Global Change Biology dergisinde yayınlanan bir araştırma, Batı Antarktika Yarımadası açıklarındaki kambur balina (Megaptera novaeangliae) gebeliklerinin doğrudan kril mevcudiyetine bağlı olduğunu gösteriyor. Örneğin 2017’de, kril bollaştıktan bir yıl sonra, oradaki dişi kambur balinaların yüzde 86’sı hamileydi. Buna karşılık, daha az krilin olduğu bir yılın ardından 2020’de bu oran sadece yüzde 29’du. Kril miktarı yıldan yıla değişir. Araştırmacılar, dişilerin yaklaşan hamilelikleri için şişmanlamaları gerektiğinden, bir balina hamile kalmadan bir yıl önce mevcudiyetinin çok önemli olduğunu söylüyor.
Raporun baş yazarı Santa Cruz’daki California Üniversitesi’nden Logan Pallin, daha önce yaygın olarak inanılanın aksine, artık krilin balinalar için sınırsız bir besin kaynağı olmadığını biliyoruz. Pallin, “Kril stoklarını daha da azaltan Batı Antarktika Yarımadası boyunca devam eden ısınma ve artan balıkçılık, muhtemelen bu kambur balina popülasyonunu ve bölgedeki diğer kril besleyicilerini etkileyecektir.” Dedi.
Çakışan stresörler
Balinalar, çok uzaklara seyahat ettikleri ve açık denizlerin birçok bölümü için veri sağladıkları için, birçok ekosistemin sağlığının özellikle iyi göstergeleridir. WWF tarafından gözlemlenen bir kambur balina, Güney Okyanusu’nu yaklaşık 12.000 kilometre yüzerek 28 ülkenin kıyı sularını ve açık denizleri geçti.
WWF’nin Küresel Balina Koruma Girişimi direktörü Chris Johnson, 13 büyük balina türünden altısının, onlarca yıllık korumadan sonra bile artık nesli tükenmekte olan ve hatta kritik derecede tehlike altında olarak sınıflandırıldığını söylüyor. Bunun pek çok nedeni var: küresel nakliye, balıkçılık ve plastik kirliliği, aynı zamanda artık okyanusların neredeyse her alanına ulaşan iklim değişikliğinin etkileri. Johnson, bu örtüşen stres faktörlerinin bazı balina popülasyonlarının iyileşmesini etkilediğini ve diğerlerinin sayısını ciddi şekilde azalttığını söylüyor. Örneğin, Kuzey Atlantik gerçek balinası, sadece 336 hayvanla yaklaşık 20 yılın en düşük seviyesinde.
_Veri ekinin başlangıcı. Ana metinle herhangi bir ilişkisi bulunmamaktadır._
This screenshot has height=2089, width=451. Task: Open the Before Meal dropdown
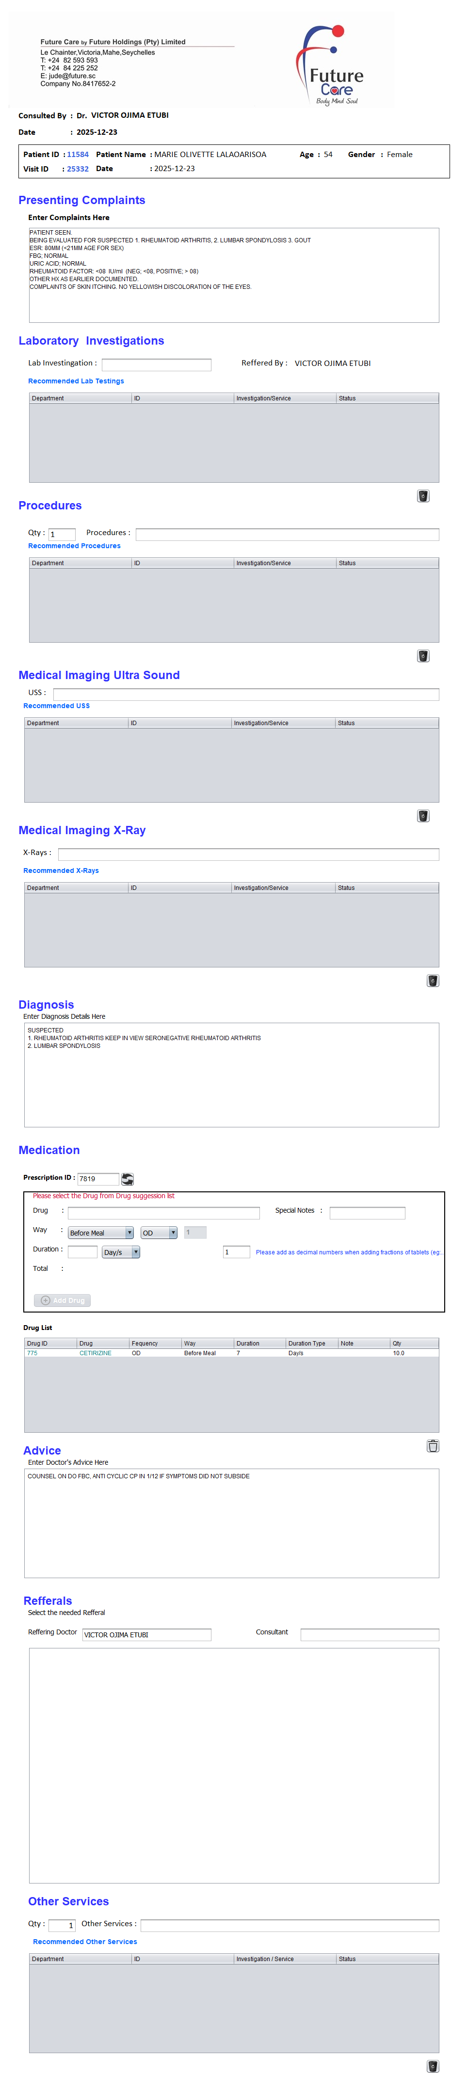pos(101,1233)
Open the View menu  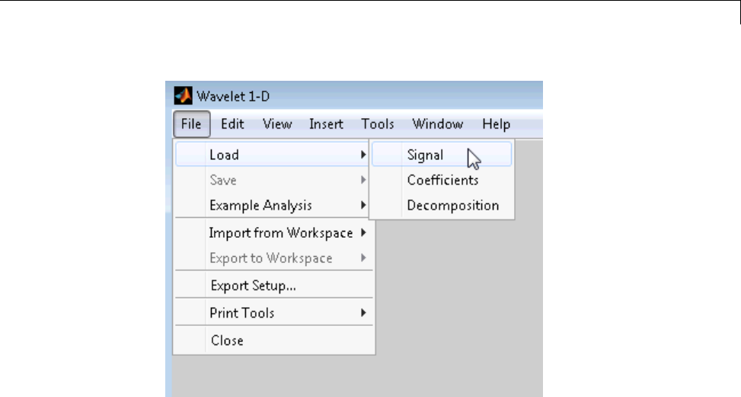[x=277, y=124]
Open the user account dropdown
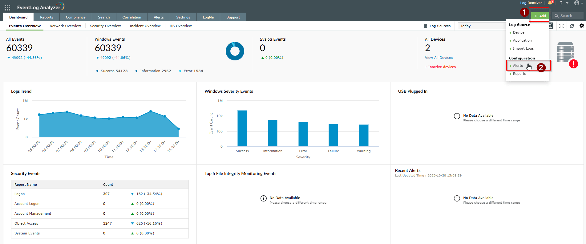The image size is (586, 244). pyautogui.click(x=578, y=3)
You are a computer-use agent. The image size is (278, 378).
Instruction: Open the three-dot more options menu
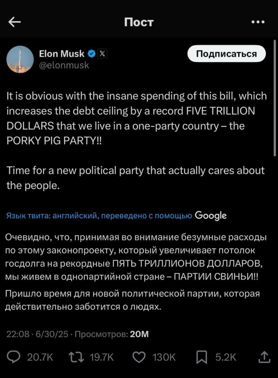258,22
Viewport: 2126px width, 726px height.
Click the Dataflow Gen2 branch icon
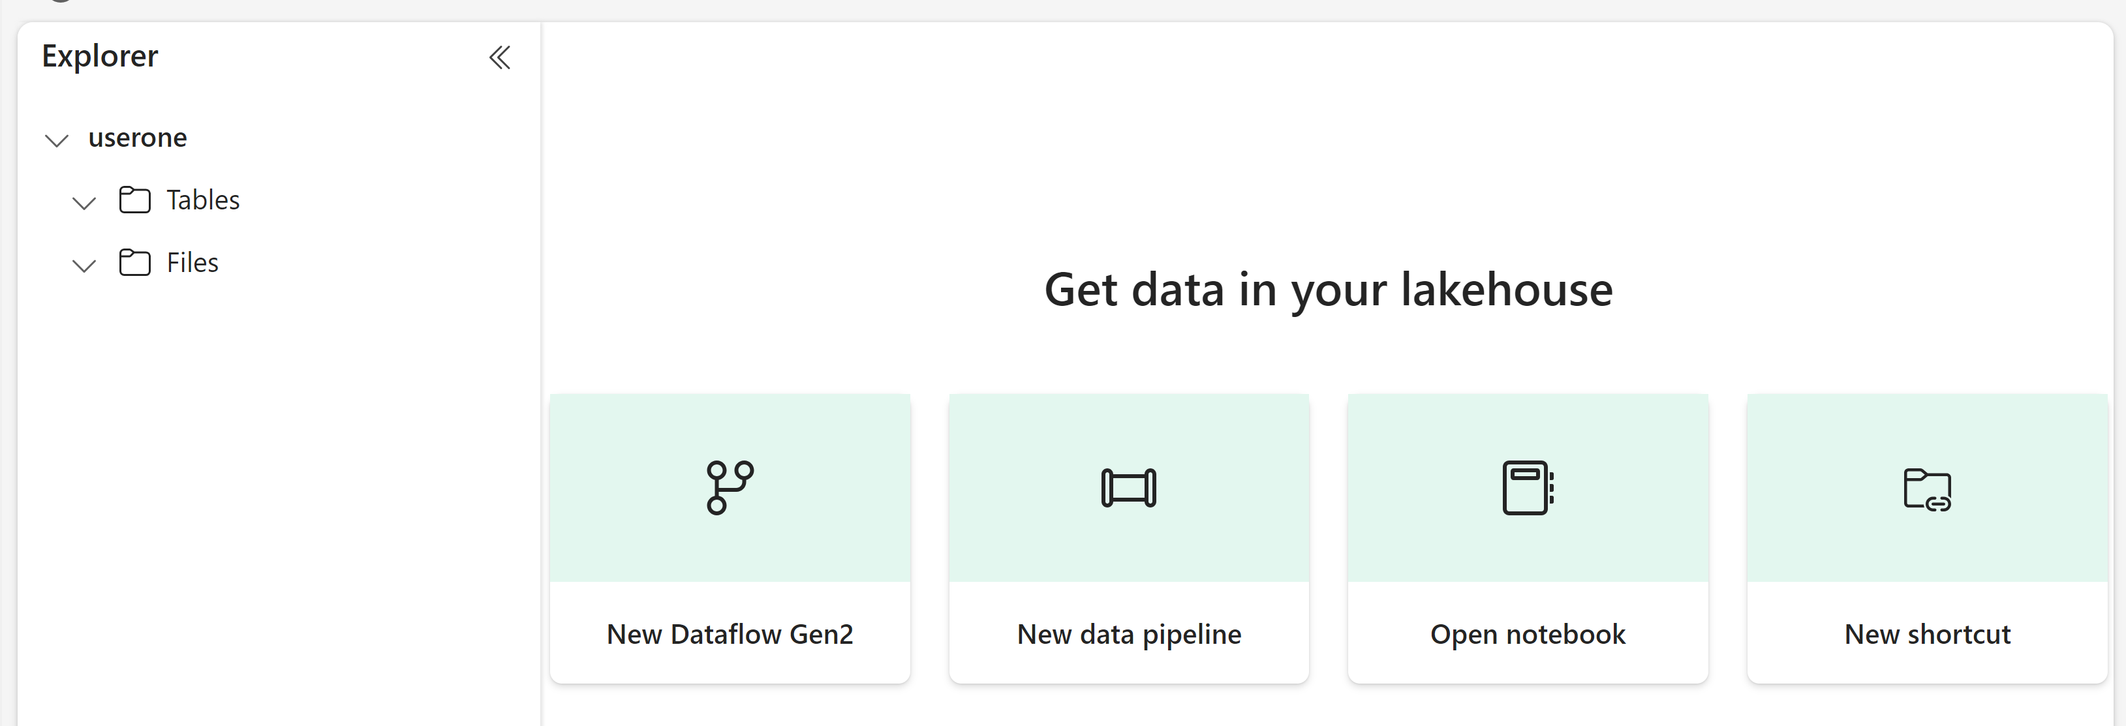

Johnson, sorunun büyük bir kısmının açık denizlerin yalnızca yüzde 1’inin korunuyor olması olduğunu söyledi. WWF’ye göre açık denizler “yeryüzünde en az yönetilen yerlerden biri”. Balina uzmanları, New York’ta yapılacak müzakerelerin açık deniz anlaşması için katı kurallar oluşturacağını umuyor. On yıldan fazla süren tartışmalardan sonra, bu yılki toplantı, deniz yaşamını ve onların ulusal yetki alanları dışındaki yaşam alanlarını korumak için yasal olarak bağlayıcı bir araç olan, dönüm noktası niteliğindeki bir küresel çerçevenin oluşturulmasıyla sonuçlanacak.